MAIN TEST – Good Will Hauling

In Tests7 MinutesBy NZ Trucking magazineJune 20, 2018

Good Will Hauling

Like so many of us, 47-year-old Will Gundesen started life on a farm. They‘re a great place for young people to be introduced to both farming – obviously – and mechanical things. Will had more than a passing interest in trucks and machinery from an early age and when farming didn‘t prove viable on account of the family holding in Featherston being too small, it was always going to be something that internally combusts.


Photo: Grassroots values towards people and effort has got Will Gundesen to where he is today.

He started driving full time for local carrier Tony Olszewski when he was 21 on a 4×2 Foden doing a produce run, loading at Grenada in Wellington and delivering to Woolworths stores in the Wairarapa.

From the ‘You just don‘t know when a good deed will pay off‘ department, Will was in a line one day waiting to deliver when a Linfox Logistics driver, also waiting, appeared to be having trouble with his truck, unable to do his deliveries. If you‘ve spent any time with Will, what happened next will come as no surprise. Once he finished his own deliveries, Will hooked on to the Linfox trailer and delivered the other chap‘s load.

When, sometime later, Linfox Logistics took over the Woolworths Distribution contract for the lower North Island, Will was summoned to Linfox for a job interview. That‘s what hard work and an old school sense of community does for you.

Will worked at Linfox as a company driver for six and a half years. He started on a UD but when a heap of new Freightliner Century Class trucks started arriving he opted instead for an older T401 Kenworth that another driver stepped out of.

In 2002 the opportunity to go ownerdriver with the company came along and Will took a big breath, bought a low kilometre ex-Truck Rentals Volvo FH12, and got stuck in. “They were scary times, the start of it all when everything‘s on the line. You think, ‘man I hope this thing keeps going‘. I‘m used to it now and just deal with stuff as it comes along. “That Volvo took some getting used to. After the Kenworth, the cab rocked and rolled and carried on,” chuckled Will.

In 2003 he upgraded to what‘s now the ‘old girl‘. A brand new DAF XF95 6×4 tractor.


Photo: Will‘s first brand new truck, the XF95. She‘s done almost two million troublefree kilometres and has earned the brand its rightful place at the table.

People gave me stick about buying a 530hp truck for Palmy – Wellington, but it proved itself in the long run.” The DAF worked the Palmy – Wellington/Palmy – Wairarapa on double shift and things were going along well until a restructure in the end customer‘s business resulted in a reconfiguring of the supply runs.
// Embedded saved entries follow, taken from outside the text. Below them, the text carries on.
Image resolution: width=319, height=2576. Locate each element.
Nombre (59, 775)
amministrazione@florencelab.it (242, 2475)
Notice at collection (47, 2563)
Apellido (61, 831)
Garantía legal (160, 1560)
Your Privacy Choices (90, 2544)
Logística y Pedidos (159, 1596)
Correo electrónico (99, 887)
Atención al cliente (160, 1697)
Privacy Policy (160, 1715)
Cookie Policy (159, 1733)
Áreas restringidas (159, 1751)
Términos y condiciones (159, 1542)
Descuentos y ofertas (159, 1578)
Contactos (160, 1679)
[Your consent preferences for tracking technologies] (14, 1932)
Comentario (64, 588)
Will was now single-manning the truck and heading all over the country – Wellington, Wairarapa, Taranaki, Auckland, and the Bay of Plenty. It was a tough gig and things weren‘t stacking up as well.
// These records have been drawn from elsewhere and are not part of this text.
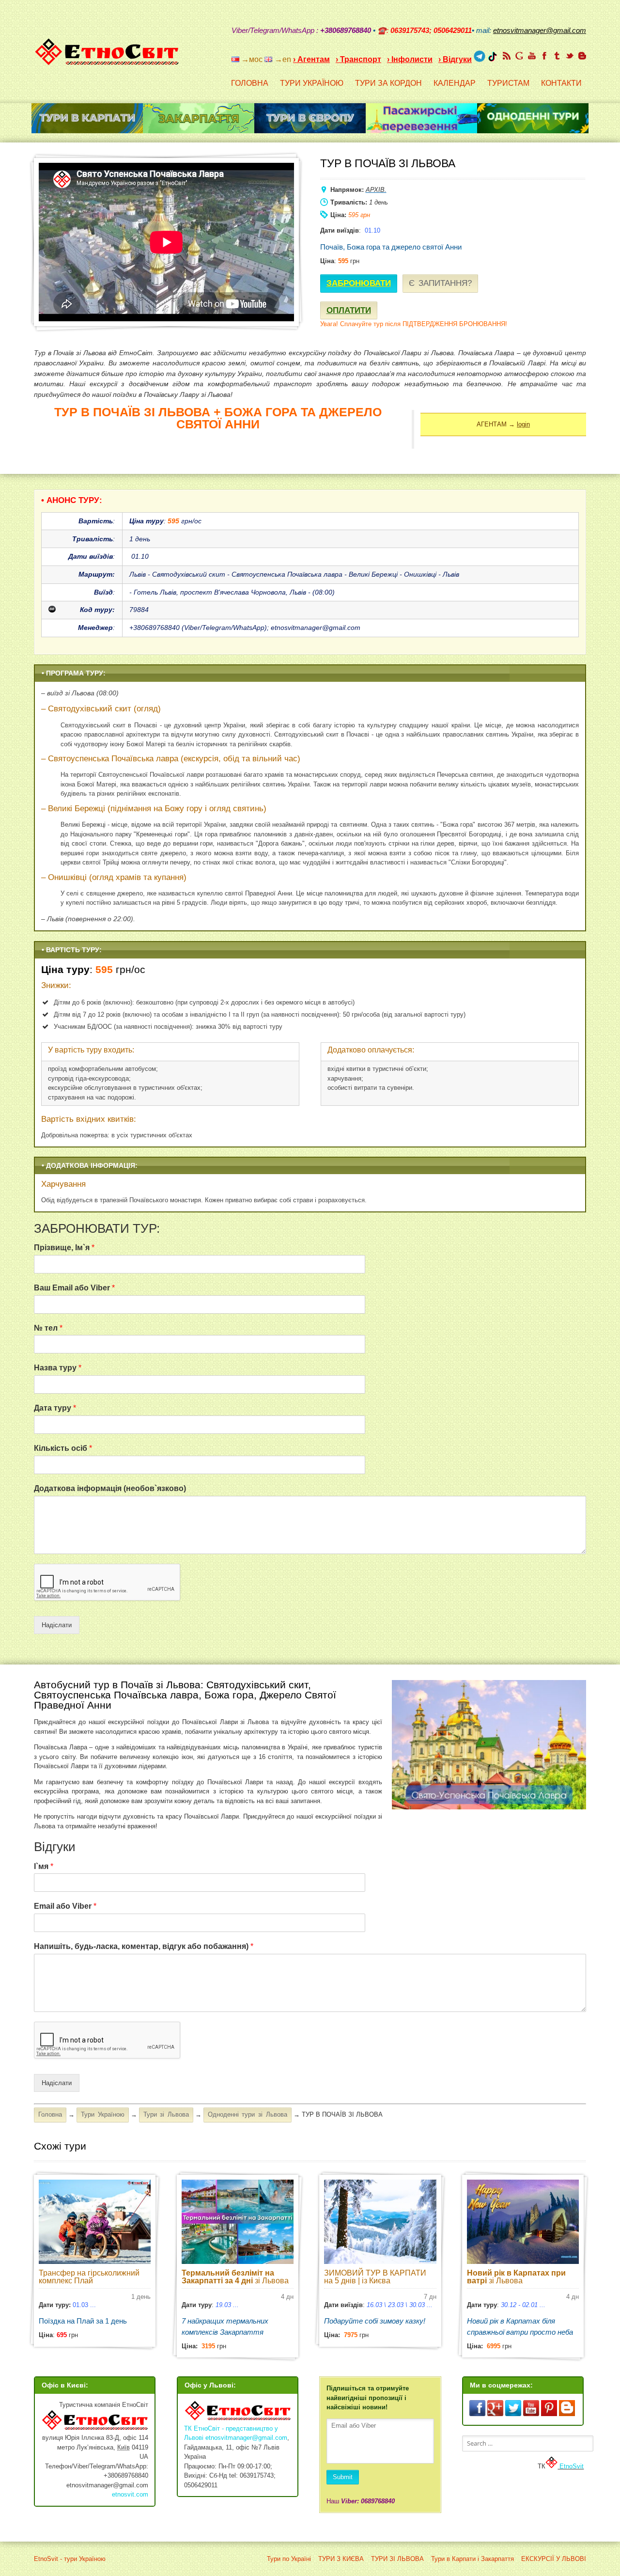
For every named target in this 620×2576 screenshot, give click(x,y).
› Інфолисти (410, 59)
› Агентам (311, 59)
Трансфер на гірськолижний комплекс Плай (89, 2277)
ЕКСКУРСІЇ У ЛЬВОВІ (553, 2558)
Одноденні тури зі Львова (247, 2114)
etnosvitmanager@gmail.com (246, 2437)
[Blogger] (582, 56)
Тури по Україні (289, 2558)
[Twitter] (570, 56)
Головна (50, 2114)
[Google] (519, 56)
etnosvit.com (130, 2494)
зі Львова (235, 2277)
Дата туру (55, 1408)
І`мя (43, 1866)
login (523, 424)
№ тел (48, 1328)
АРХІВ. (376, 189)
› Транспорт (358, 59)
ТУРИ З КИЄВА (341, 2558)
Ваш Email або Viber (74, 1288)
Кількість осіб (63, 1448)
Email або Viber (65, 1906)
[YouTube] (532, 56)
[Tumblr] (557, 56)
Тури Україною (102, 2114)
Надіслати (57, 1625)
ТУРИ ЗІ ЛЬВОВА (397, 2558)
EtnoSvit (571, 2466)
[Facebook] (544, 56)
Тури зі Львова (166, 2114)
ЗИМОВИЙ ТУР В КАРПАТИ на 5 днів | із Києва (375, 2277)
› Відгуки (455, 59)
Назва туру (57, 1368)
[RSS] (507, 56)
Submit (343, 2477)
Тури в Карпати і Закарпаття (472, 2558)
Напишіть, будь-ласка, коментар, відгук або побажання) (143, 1946)
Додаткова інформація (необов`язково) (110, 1488)
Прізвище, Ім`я (64, 1247)
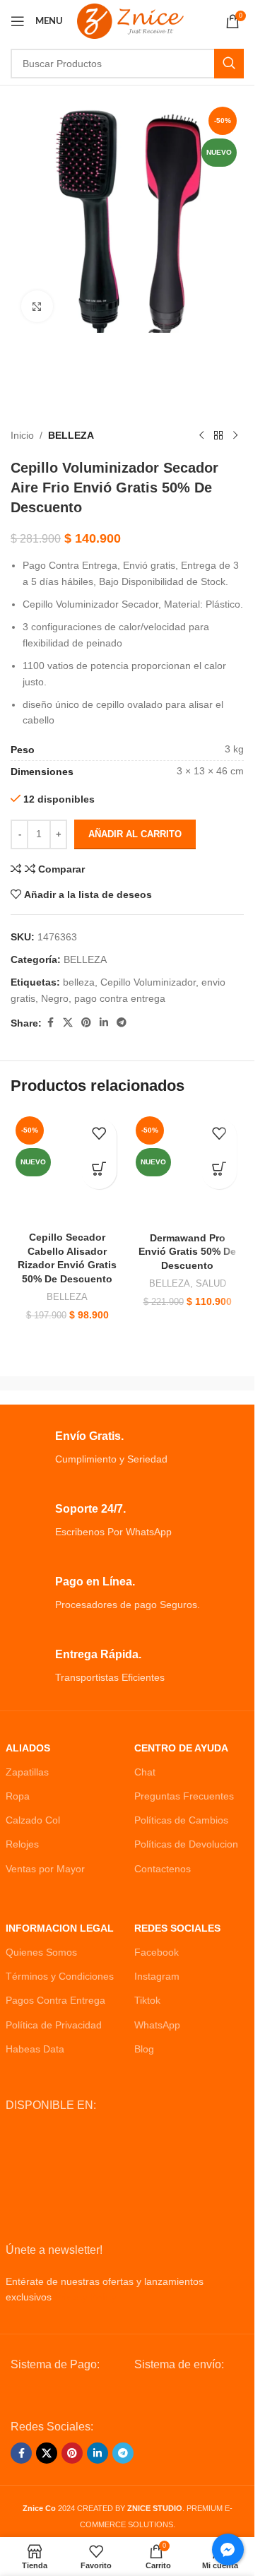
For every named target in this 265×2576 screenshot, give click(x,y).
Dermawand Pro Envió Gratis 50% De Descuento (187, 1251)
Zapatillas (27, 1772)
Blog (144, 2049)
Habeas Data (35, 2049)
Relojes (22, 1844)
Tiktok (147, 2000)
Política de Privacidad (54, 2025)
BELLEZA (71, 435)
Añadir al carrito (135, 834)
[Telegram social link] (121, 1022)
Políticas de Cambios (181, 1820)
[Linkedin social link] (103, 1022)
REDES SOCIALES (177, 1928)
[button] (99, 1171)
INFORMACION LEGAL (60, 1928)
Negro (55, 998)
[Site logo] (130, 20)
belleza (79, 982)
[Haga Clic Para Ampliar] (37, 306)
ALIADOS (28, 1748)
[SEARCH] (229, 63)
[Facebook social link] (50, 1022)
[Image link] (65, 2395)
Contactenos (162, 1868)
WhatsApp (157, 2025)
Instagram (156, 1976)
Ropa (18, 1796)
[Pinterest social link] (86, 1022)
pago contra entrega (119, 998)
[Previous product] (201, 435)
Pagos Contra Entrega (55, 2000)
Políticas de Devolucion (186, 1844)
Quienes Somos (41, 1952)
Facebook (156, 1952)
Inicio (22, 435)
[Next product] (235, 435)
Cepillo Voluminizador (148, 982)
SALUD (211, 1283)
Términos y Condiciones (60, 1976)
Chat (144, 1772)
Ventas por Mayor (45, 1868)
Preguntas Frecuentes (184, 1796)
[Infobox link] (127, 1448)
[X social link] (68, 1022)
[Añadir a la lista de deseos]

Having carted out of Tegal‘s facility regularly over the years Will was made aware of the need for contractors at Foodstuffs. Unable to keep going as he was, in 2007 he left the ownerdriver position at Linfox, taking up a contractor‘s position at the big Kiwiowned cooperative. Since that stake in the ground decision Gundy Transport Ltd has grown steadily, taking on new opportunities within the relationship as they‘ve been offered. What it‘s meant is a staggered retirement for his old original DAF. “Every time I put her out to pasture a new run comes along and I have to get her back on the job. I think she‘s pretty much done this time though other than filling in for maintenance and that.” Today the Gundy Transport fleet consists of three cabover Kenworths and the two DAFs (the old and the new), all bar one working hard every day…and that ‘one‘ has earned her peace.
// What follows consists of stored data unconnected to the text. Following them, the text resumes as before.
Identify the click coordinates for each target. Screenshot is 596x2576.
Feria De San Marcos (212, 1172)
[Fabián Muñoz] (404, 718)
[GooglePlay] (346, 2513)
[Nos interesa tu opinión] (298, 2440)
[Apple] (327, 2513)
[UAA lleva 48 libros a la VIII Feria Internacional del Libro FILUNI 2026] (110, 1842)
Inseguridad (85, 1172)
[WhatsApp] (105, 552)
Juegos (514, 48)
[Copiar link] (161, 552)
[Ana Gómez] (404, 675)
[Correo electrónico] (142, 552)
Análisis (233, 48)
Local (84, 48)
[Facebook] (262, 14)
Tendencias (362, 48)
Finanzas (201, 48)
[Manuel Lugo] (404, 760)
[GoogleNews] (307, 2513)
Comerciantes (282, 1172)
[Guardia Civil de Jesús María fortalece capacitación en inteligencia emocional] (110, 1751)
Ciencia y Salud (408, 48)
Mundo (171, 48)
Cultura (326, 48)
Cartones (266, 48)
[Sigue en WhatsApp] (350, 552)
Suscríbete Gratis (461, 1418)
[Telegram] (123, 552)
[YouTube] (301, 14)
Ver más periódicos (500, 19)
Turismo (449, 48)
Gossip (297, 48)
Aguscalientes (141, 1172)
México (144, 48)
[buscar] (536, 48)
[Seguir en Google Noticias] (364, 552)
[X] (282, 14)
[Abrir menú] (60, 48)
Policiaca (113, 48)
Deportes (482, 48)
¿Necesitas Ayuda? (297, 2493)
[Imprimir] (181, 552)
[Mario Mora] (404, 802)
Photo: The latest big Dutchman in the Gundesen line-up.

Hard work and being such a genuine bloke has put Will where he is today. Wife Erin runs a dog grooming business, and daughter Shanelle, and stepdaughters Kerrie and Ashleigh, are all starting to make their own ways in the world…as yet no one appears to have diesel in the bloodstream and that doesn‘t bother Will in the slightest. “I love me Kenworths, always have, but these [DAF] are a bloody nice truck, I love them. You need to be happy. I like them all clean and looking right which can be hard in a double-shift operation. I don‘t bling them up to ‘be anything‘ or ‘say anything‘. It‘s just my thing. It goes back to being a kid and seeing all the Kenworths. I could have a fleet of plain trucks and be better off maybe, but this is just me. I have what I need in life, these trucks are my thing and make me happy…enjoying my working life.”